The latest meeting of those charged with steering New Caledonia into its next stage of governance went some small way to resolving sensitive political issues but also demonstrated just how deep divisions run regarding the possibility of independence.
The Committee of Signatories that met in Paris last week is the steering group of the Noumea Accord which, by building on previous Accords, has presided over 28 years of peace in New Caledonia. The Accords ended the 1980s civil war over independence with promises to hand over significant responsibilities to the locally elected government, to re-distribute nickel wealth, and to hold an independence referendum by 2018.
Representation on the Committee now extends beyond the eight remaining signatories to the Accord. All of the major political powers were present in Paris, an achievement in itself after past non-attendance by one major independence group and one pro-France group. Apart from the French State delegation, led by Prime Minister Manuel Valls, the Committee included representatives of the four major party groups in New Caledonia (the Rassemblement and Calédonie Ensemble, both pro-France groups; and the FLNKS/Palika and Union Calédonienne, on the pro-independence side), along with key elected office-holders in New Caledonia (the President of New Caledonia, the Presidents of the three provinces).
The meeting addressed the five controversial issues at the heart of Kanak independence demands: the future status of New Caledonia, voter eligibility, transfers of responsibilities, opportunities for young Kanaks, and the sharing of nickel revenue. Given the depth of differences, and no doubt with a view to urging focused, concerted action in difficult areas, the French-drafted summary of conclusions makes repeated mention of the 2017 national elections in France that will interrupt the vital last year of the Noumea Accord.
Opinions diverged most sharply over the future of New Caledonia. The pro-France group is clearly opposed to independence demands. One group even floated the idea of a third Accord that would defer an independence vote yet again. This proposal was rejected outright by pro-independence groups. In the end, the meeting simply noted a French commission had visited New Caledonia to clarify the statutory implications of the major options for the future. These are: independence, some form of association with France, and continued integration. The Paris attendees agreed to set up a timetable aiming at significant progress by the next Committee meeting in October this year, well before the 2017 French national elections.
There are also profound differences of opinion over who should be eligible to vote on independence; so much so that Kanak leader Rock Wamytan has raised the issue of voter eligibility with the UN Decolonisation Committee. To preserve the rights of indigenous and long-term white settlers, the Accord restricts voting in provincial elections to those resident before 1988. Similarly, only those resident before 1994 are eligible to vote in the independence referendum. There have been allegations both that some ineligible voters have been incorrectly included on the electoral roll, and other eligible voters not included. In all, about 3000 people were thought to have been affected. The issue has so far prompted an exceptional Committee meeting in July 2015, and a report by a French expert. There was progress at last week's meeting, where agreement on an approach to managing the different views reduced the list of disputed names to 1062. But it is notable that Rock Wamytan has already expressed continuing concerns.

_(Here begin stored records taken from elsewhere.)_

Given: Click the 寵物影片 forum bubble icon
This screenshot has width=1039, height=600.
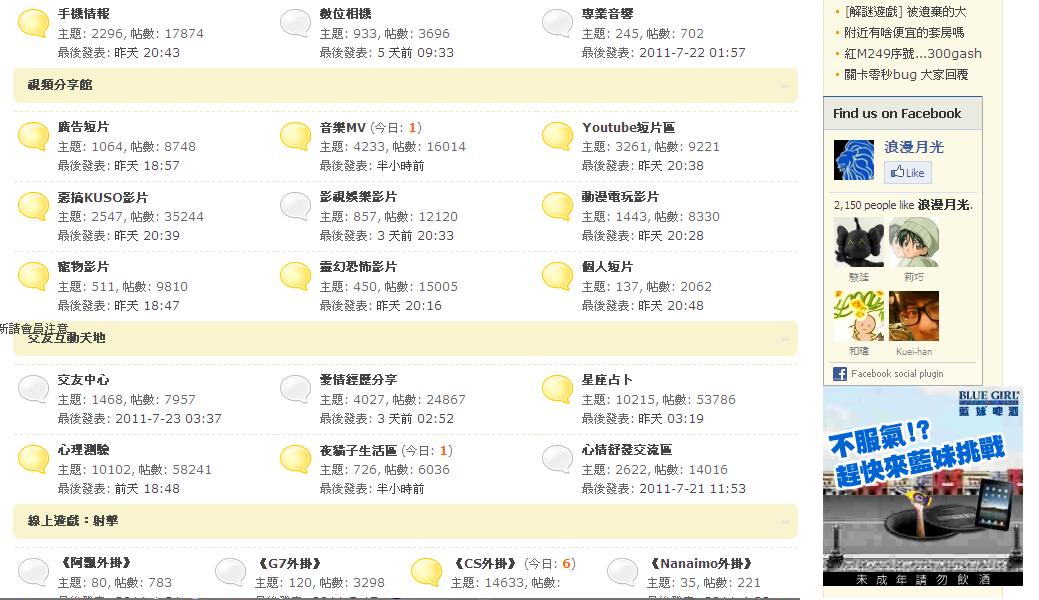Looking at the screenshot, I should point(33,276).
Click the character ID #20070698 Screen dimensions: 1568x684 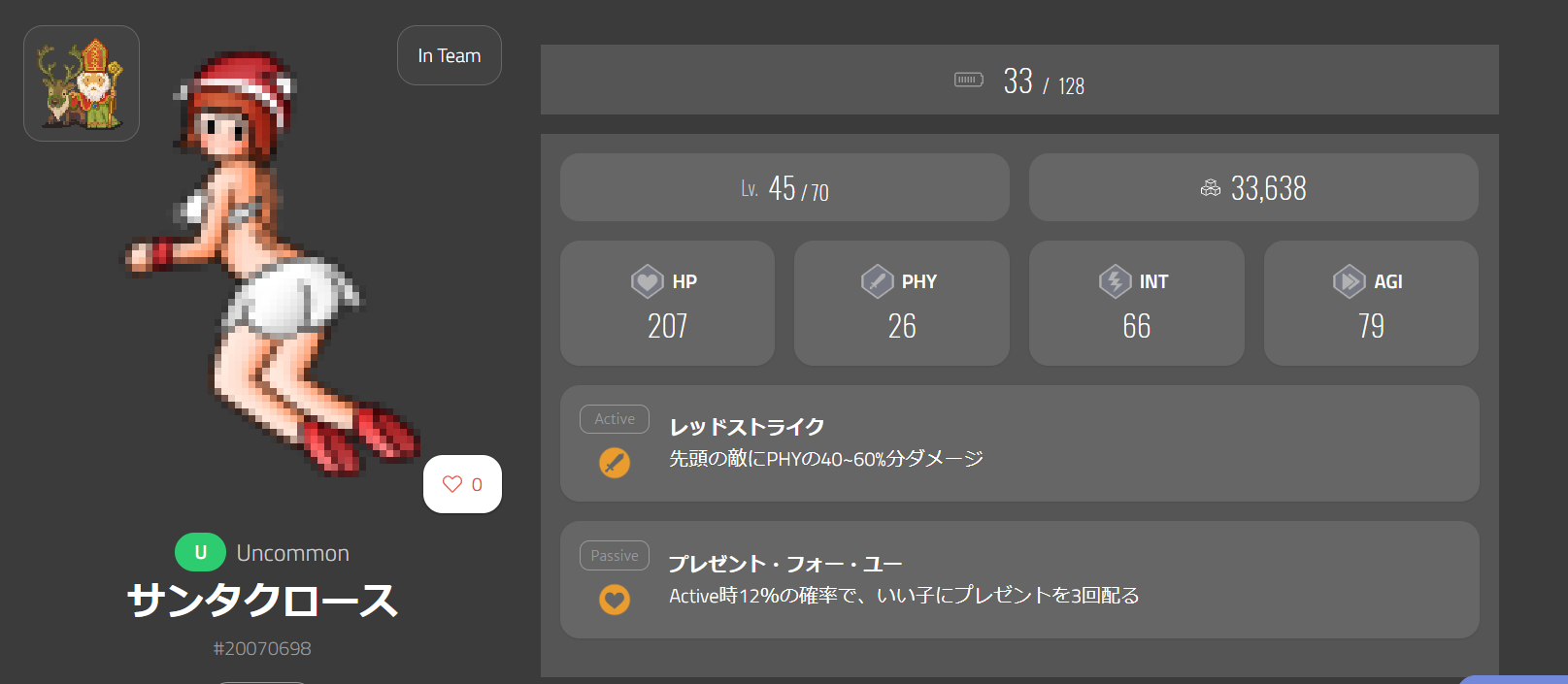click(262, 648)
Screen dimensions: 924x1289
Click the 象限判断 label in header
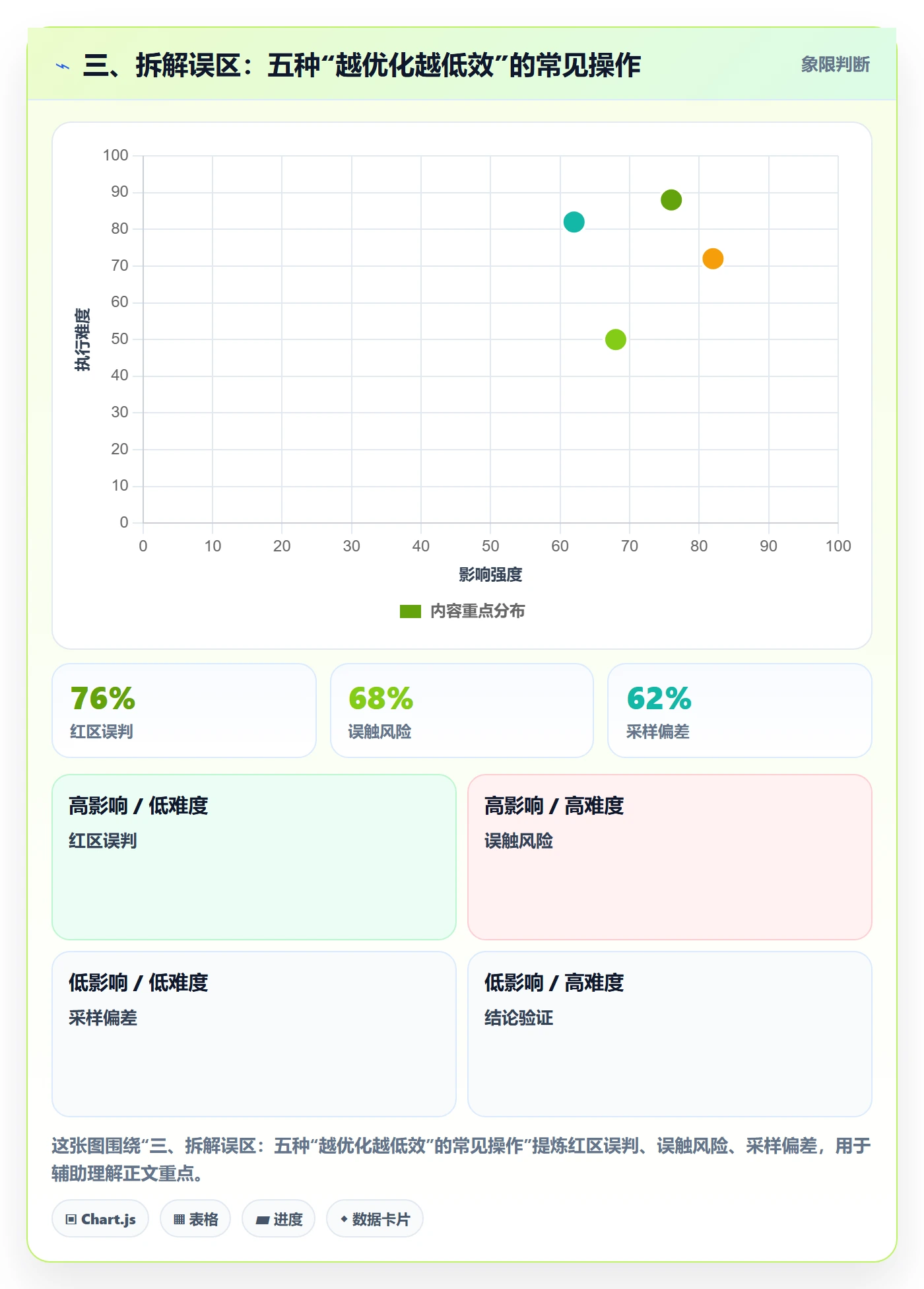[x=835, y=65]
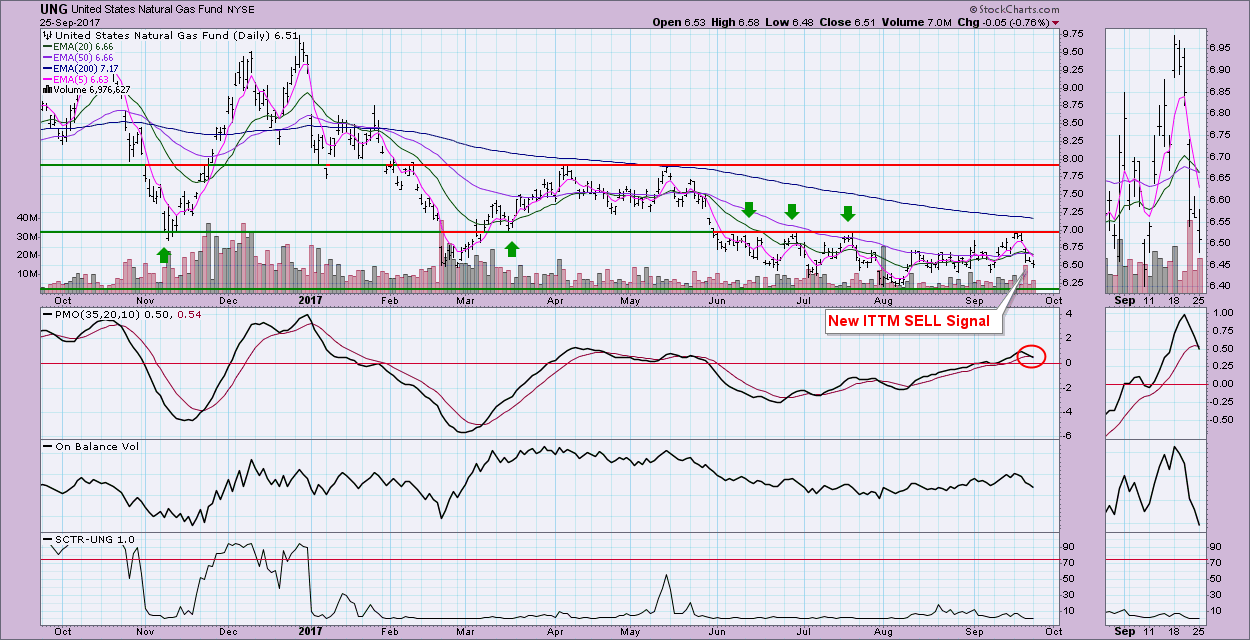
Task: Click the rightmost green down arrow in July
Action: click(x=848, y=212)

Under the complex schedule by which France will hand over responsibilities to the local government, many transfers have been made, although the timing of the transfer of so-called Article 27, which covers security responsibilities, is still controversial. Those meeting last week agreed to refer the matter to the French State Council for judgment. The French State cautioned that an organic law may be required. This would be complex legislation that would have to be effected before the 2017 elections in France.
Further agreement was made on progressing the many development contracts financed by France that underpin the Noumea Accord process. In this context, greater attention is to be focused on the chronic social problems among youth (implicitly indigenous Kanak youth).
Finally, and unusually, a second day was added to consider the serious issues raised by the global collapse in the price of nickel.
Together with technical problems, the nickel price has affected production in New Caledonia's two new multi-billion dollar nickel plants and this has had knock on effects on the financing of the economic re-balancing in favour of the Kanak heartland, which is at the core of the Noumea Accord. In a Common Declaration, the Committee last week agreed to 'political dialogue' within the next six months, and called for further 'solidarity' between the three major private company players (French SLN, Brazilian Vale, and Canada's Glencore). It agreed to address urgently the sensitive question of export destinations, given the recent demise of one of the principal export destinations, Australia's QNI. And the French State was urged to take a stronger role, given its role as shareholder in ERAMET/SLN, in addressing technical problems and investment in the one major current producer, SLN at Doniambo.
With so many differences to resolve, and so much work to do, before the all important 2018 referendum, it would be easy to underestimate the achievements of this latest Committee meeting. Bu while it only managed some small steps, they were forward steps; no mean feat in New Caledonia these days.